Although Time Between Dog and Wolf is largely a boy’s club, it also features women—smart women who stand on their own two feet, whether they work at a Korean intelligence agency or quietly wear the pants in a household funded by their gangster husband. Just like their male counterparts, they’re more than I usually dare hope for from a Korean drama.

I can’t say the same for Kimchi Family, even though it seems to be a show geared toward women. Its girls all fulfill traditional roles: they’re teachers and mothers and suppliers of comfort. God help them if they have plans in life beyond docile housewifery, because Kimchi Family certainly won’t—it will instead paint them as cold, cruel abandoners of children who are worthy of forgiveness and nothing more. Also, note that chef in particular is one of the things Kimchi Family don’t allow its women to be. Professional chefs, after all, are men; a woman at the stove is nothing more than a mother. Although Heaven, Earth, and Man is owned by the Lee family, neither daughter has been groomed to take the helm after their father. By the end of TbDW, in contrast, it’s a principled, savvy woman who’s leading the entire intelligence agency.

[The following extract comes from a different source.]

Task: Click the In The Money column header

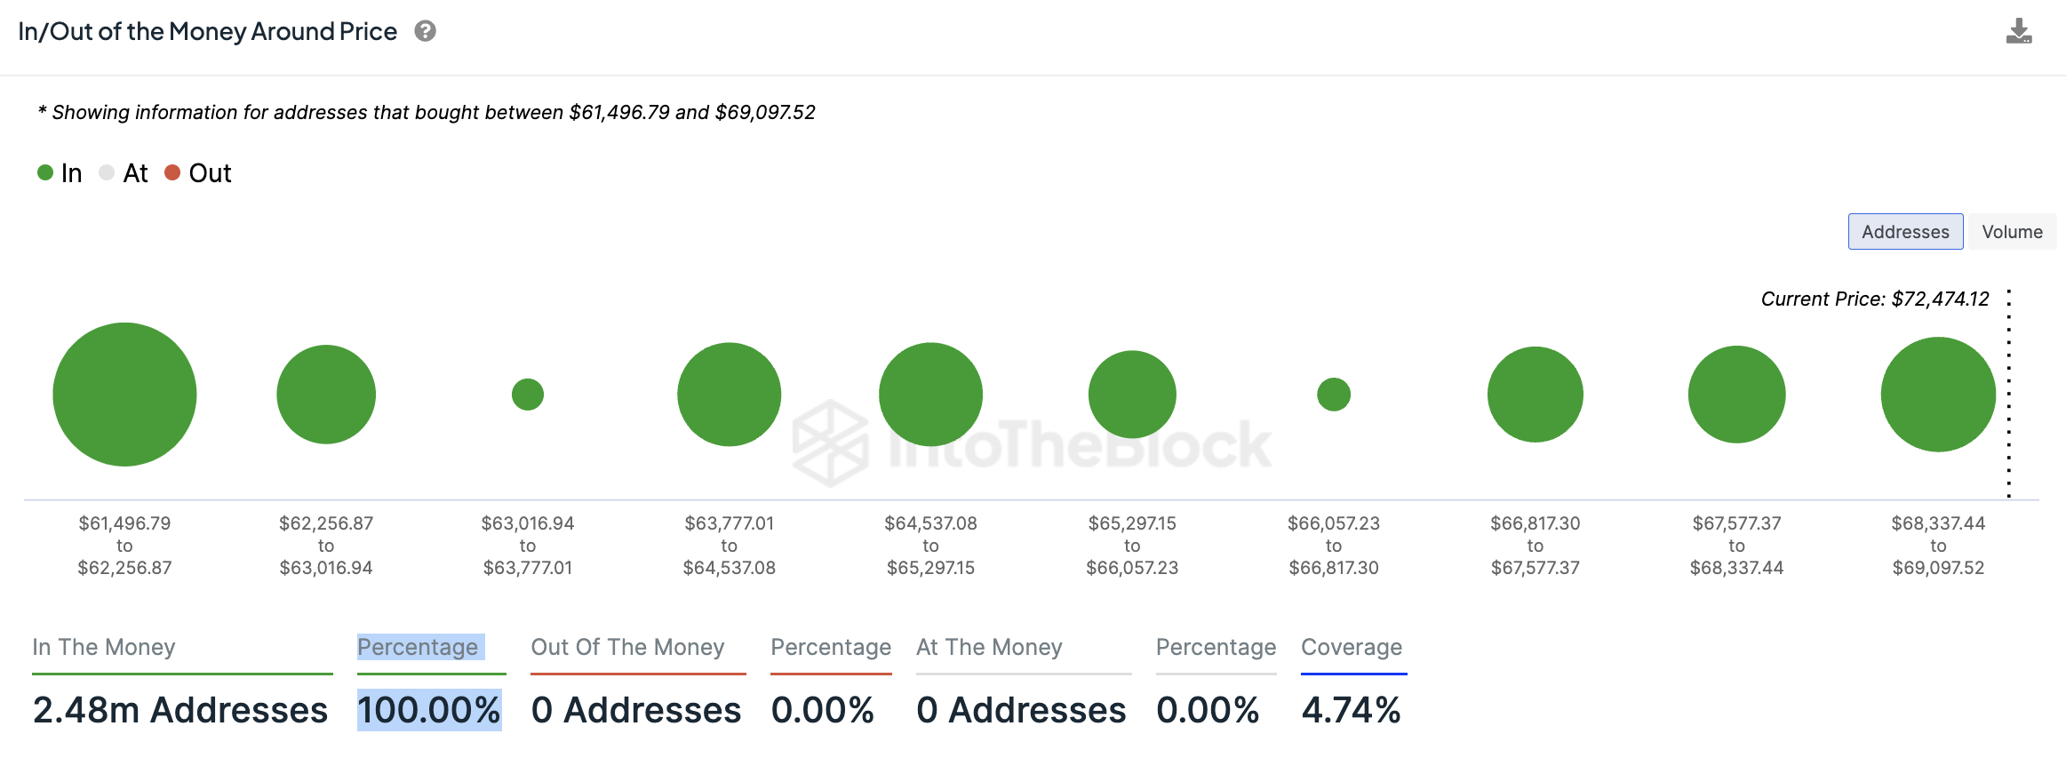Action: [x=104, y=648]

Time between Dog and Wolf is the exact opposite of Kimchi Family on another front, too. TbDW is beautifully but economically done, with few examples of the hammy overacting (Song Il Gook, I’m talking about you) and baroque direction that characterize pretty much everything about Kimchi Family. In that show, one 10-second reaction shot is never enough: instead, it has to drag out for forty or fifty seconds, giving the actor plenty of time to cycle between four or five different expressions. Its every scene is full of bizarre, unnecessary camera angles: all the zooming and cutting to point-of-view shots from behind random scenery gets distracting after a while. There are even instances when the two halves of a split-screen phone conversation each suffer from multiple, separate cuts and angle changes. (This actually reminded me of a moment in one of the Naked Gun movies when a camera zooms in on an actor, then zooms in some more, and finally zooms in to the point of smacking him in the face. It’s a miracle the cast of Kimchi Family survived, really.)

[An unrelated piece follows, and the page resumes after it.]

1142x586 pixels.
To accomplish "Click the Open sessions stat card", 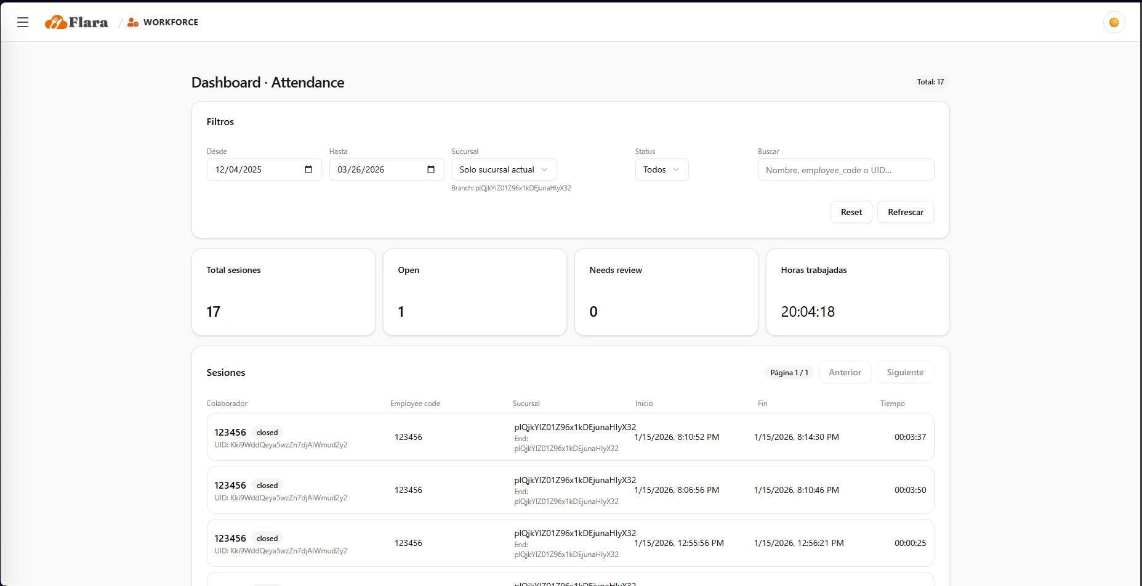I will (x=475, y=292).
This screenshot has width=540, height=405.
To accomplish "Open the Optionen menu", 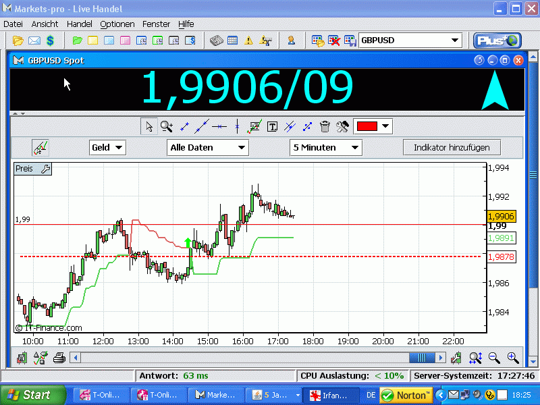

Instead of feeling self-indulgent and pointless like much of Kimchi Family’s camera work, Time between Dog and Wolf’s direction is calculated to bring the viewer into its characters’ minds: After sustaining a head injury the male lead loses his memory. In the moment he realizes he’s a stranger to himself, there’s a point-of-view shot of the actor looking into a mirrored sun-catcher, which blurs and distorts and replicates his face to the point of unrecognizability, to both him and us. And this is just the tip of the iceberg when it comes to meaningful filming techniques—it’s clear that somebody really thought about this show, and worked to film it in the most compelling, appropriate ways.

Then, of course, there’s TbDW’s big finale. It’s one thing to cry at the end of a drama, but it’s another to get goosebumps. An epic shootout staged in a house of mirrors, it’s the show’s final, greatest comment about personal identity and the power of fatherhood.

That, my friends, is some tasty kimchi. If number 56 on the DramaTic list of best dramas is this good, the mind boggles at how fabulous number 1 must be.